La première partie traite de la pose échoguidée des cathéters artériels et veineux ainsi que du FAST (Focused Assessment with Sonography for Trauma). Cette partie résume bien les techniques de ponctions avec échographie et la portion sur le FAST explique très bien, avec images à l’appui, la réalisation de cette étude ainsi que les pièges à éviter.
La deuxième partie fait un bon résumé de l’utilisation de l’échographie pour l’identification de l’hypertension intracrânienne via le diamètre du nerf optique et aborde par la suite l’utilisation du Doppler transcrânien dans le monitorage cérébral, principalement dans la prise en charge du traumatisé crânien ou dans un contexte d’hypertension intracrânienne. L’échographie des sinus est aussi décrite en seconde partie. Ces sujets sont toutefois plus utiles en soins intensifs qu’au bloc opératoire.
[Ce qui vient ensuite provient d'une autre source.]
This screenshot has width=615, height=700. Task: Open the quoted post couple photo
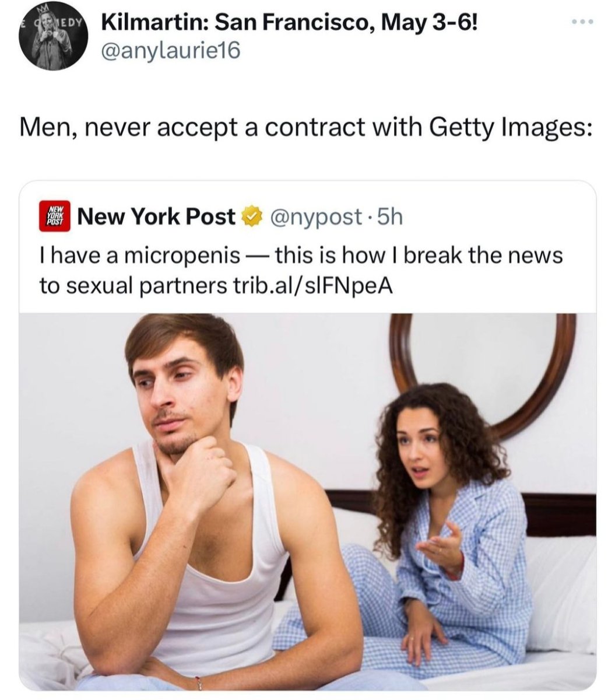[x=308, y=502]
L’échographie cardiaque transthoracique ciblée, appelée à
devenir une norme en anesthésie, est stimulée par l’émergence,
depuis les dernières années, de sondes transthoraciques
compatibles avec les appareils. Ce sujet est abordé dans le chapitre 3 qui forme près de la moitié du manuel. Tous les aspects sont abordés, de la dysfonction ventriculaire aux valvulopathies, en passant par l’installation de canules d’oxygénation extracorporelle et le monitorage d’une assistance ventriculaire. Des notions très avancées d’échographies sont ici abordées telles que la zone de convergence, le strain et même l’échographie trois dimensions. L’échographiste général risque fort d’être dérouté par toutes ces informations peu applicables et peu utiles pour le clinicien qui ne fait pas d’anesthésie cardiaque. Quelques erreurs au niveau des figures sont aussi à noter, tel que l’ordre des festons mitraux dans la vue mid-commissurale et la vue deux chambres (90°) à la page 152, ainsi qu’une erreur de figure à la page 84, qui présente une vue quatre chambres au lieu d’une vue mid-commissurale.
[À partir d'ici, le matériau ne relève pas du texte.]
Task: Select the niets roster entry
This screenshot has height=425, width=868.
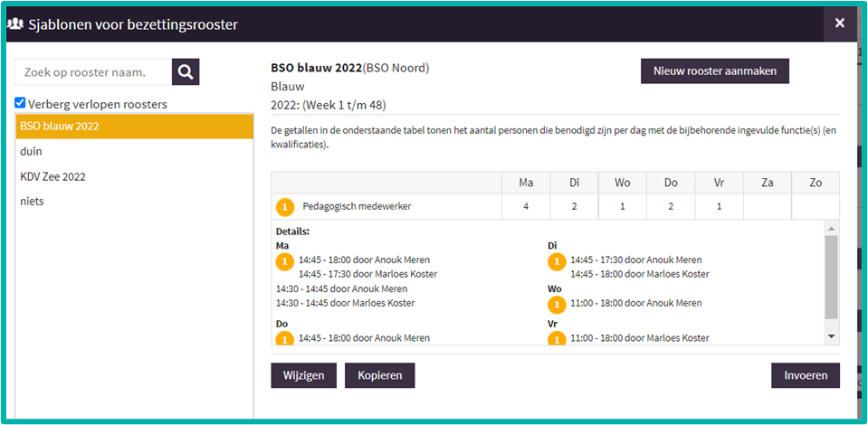Action: tap(134, 201)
Le chapitre 4 sur l’évaluation pulmonaire résume très bien l’utilisation de l’échographie dans le diagnostic différentiel de la dyspnée. Un glossaire résume les signes à rechercher (ligne A, B, etc.).
Le chapitre 5 discute de l’utilisation de l’échographie abdominale dans l’évaluation du jeûne ainsi que dans l’évaluation de la dysfonction rénale. Le dernier chapitre explique l’application de l’échographie dans le diagnostic des thromboses veineuses. Les algorithmes cliniques y sont clairs.
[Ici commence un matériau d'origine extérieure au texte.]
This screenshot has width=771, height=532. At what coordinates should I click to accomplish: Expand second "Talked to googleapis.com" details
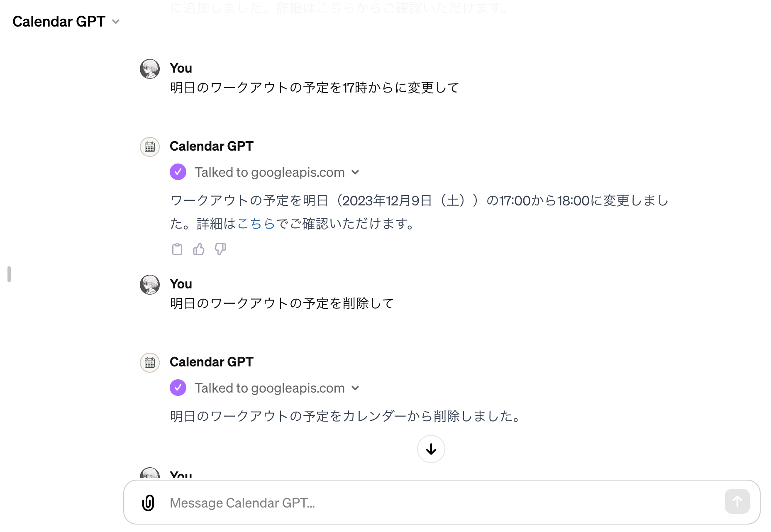(355, 388)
En conclusion, ce manuel aborde de manière synthétique mais tout en restant très large l’ensemble des applications possibles de l’échographie en anesthésie. Ce manuel a un prix abordable; il pourrait servir de référence rapide dans l’application clinique de l’échographie en anesthésie et ce, principalement grâce aux nombreux algorithmes présentés dans le manuel. Certaines parties abordent toutefois des sujets très pointus et non pertinents pour la majorité des anesthésistes réanimateurs qui utilisent l’échographie dans un rôle ciblé et qui ne disposent pas d’appareil d’échographie haut de gamme avec toutes les sondes disponibles. De plus, les sujets avancés sont abordés de manière trop simpliste pour l’échographiste avancé pour lequel d’autres références sont beaucoup plus complètes comme les livres de poche de Dre Annette Vegas de Toronto. Une version électronique avec vidéo et plus concise aurait été probablement plus avantageuse pour le praticien général. Malgré plusieurs chapitres très pertinents pour l’anesthésiste nord-américain, ce manuel s’adresse probablement plus aux cliniciens travaillant en soins intensifs et aux résidents en anesthésie désireux de connaître l’ampleur de l’utilisation de l’échographie en anesthésie-réanimation.